"I like noise"

Steve Albini in the control room at his Electrical Audio studio in Chicago.  Photo by Kevin Tiongson

Negli ultimi giorni, nonostante la tristezza abbastanza diffusa e quel tono quasi incredulo che persiste nelle parole di tutti, Internet è tornato a essere un luogo in cui è più bello e interessante passare un po’ di tempo: nella mia bolla, tutti si sono messi a condividere musica, parole, video, foto e ricordi di Steve Albini, scomparso all’improvviso. Scorrendo i feed percepisci all’istante la riconoscenza e l’ammirazione che questo nome riesce a evocare in tutti, e torna quasi a prendere forma quella sensazione di comunità che ormai è svanita dietro a mille altre sterili futilità.
Sono usciti anche tantissimi articoli e tributi davvero molto belli e appassionati, e probabilmente altri ne usciranno nelle prossime settimane. Tra quelli che ho letto, per ora segnalo qui:
Oltre ai ricordi e agli aneddoti, mi ha fatto davvero molto piacere leggere così tante volte di etica e musica, di nuovo, almeno per qualche momento, così profondamente unite.
Io non posso certo dichiararmi grande fan di Big Black o Shellac, del loro suono brutale e dirompente, eppure bisogna essere proprio sordi per non capire che, se l’indie rock ti ha formato (se preferite, chiamiamolo più genericamente “alternative”, come nei Novanta), allora in maniera più o meno indiretta Steve Albini ha dato qualcosa anche a te. Se ami qualche band indie rock e hai in casa anche una modesta collezione di dischi, è molto probabile che il nome di Steve Albini sia dentro qualcuno di questi.
In questi giorni sono state ricordate ovunque le più importanti band con cui ha lavorato, come Pixies, Nirvana, PJ Harvey o Breeders. Eppure, basta guardare appena oltre per ricordarsi che Steve Albini ha messo le mani anche in decine e decine di dischi che non hanno mai avuto nemmeno un centesimo della visibilità di Surfer Rosa o In Utero. Anche questo faceva parte del modus operandi di Steve Albini: lavorare insieme a chiunque, senza differenze, con lo stesso approccio e la stessa attitudine, dando a tutti qualcosa della propria esperienza, continuando a farsi chiamare “tecnico del suono” e non “produttore”, per prendere le distanze, anche nei piccoli dettagli, dal sistema del business musicale. Non si resiste alla tentazione di mettersi a fare liste: per esempio, non potrei dimenticare fuori da queste righe i dischi di Bedhead e New Year, oppure i Wedding Present o i Low oppure, per citare un nome degli anni più recenti, i Cloud Nothings.
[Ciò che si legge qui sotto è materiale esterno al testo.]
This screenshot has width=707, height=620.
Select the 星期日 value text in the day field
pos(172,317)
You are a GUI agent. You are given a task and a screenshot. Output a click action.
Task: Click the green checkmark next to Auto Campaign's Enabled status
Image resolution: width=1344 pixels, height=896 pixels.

Anche in Italia, diverse importanti band hanno avuto la fortuna di collaborare con Steve Albini, dagli Uzeda ai nostri Three Second Kiss. 
E poi mi basta cercare un altro po’, e mi ricordo che c’è un po’ di Steve Albini anche dentro questo piccolo blog. Per esempio, nel secondo album dei miei amati e sgangherati Let’s Wrestle, Nursing Home del 2011, il loro disco più maturo e coeso (anche se forse un po’ meno slacker, curiosamente). Oppure nel fragoroso Blast del 2015, del trio australiano Love Of Diagrams, che cercava una interessante terza via tra Sonic Youth e shoegaze. Oppure nel capolavoro The Power Out delle Electrelane (2003), album che mescolava aggressività indie rock con algide atmosfere kraut, riuscendoci con fascino ed eleganza. Ma forse, tra i “miei” dischi di Steve Albini, quello che preferisco rimane Celebration Castle, secondo lavoro dei sempre troppo sottovalutati The Ponys di Chicago, di cui tra l’altro faceva parte Brian Case, padre di Asher Case degli attuali Lifeguard. Quell’album, in bilico tra chitarre impetuose e melodie indiepop, magari è il classico disco che Steve Albini può avere registrato in tre giorni pensando alle partite di poker della notte, ma intanto era capace di farlo comunque suonare alla grande, e per me è clamoroso e riesce a catturare quel suono strappato che mi fa ancora sentire l’elettricità sotto pelle. 
Ecco, quello che mi lasciano in testa questi giorni pieni di commemorazioni e ricordi è che davvero ognuno ha il “suo” Steve Albini, e che a ognuno Steve Albini ha lasciato qualcosa. E se questo non è il segno di una assoluta grandezza e rilevanza musicale non so davvero cosa possa ormai esserlo.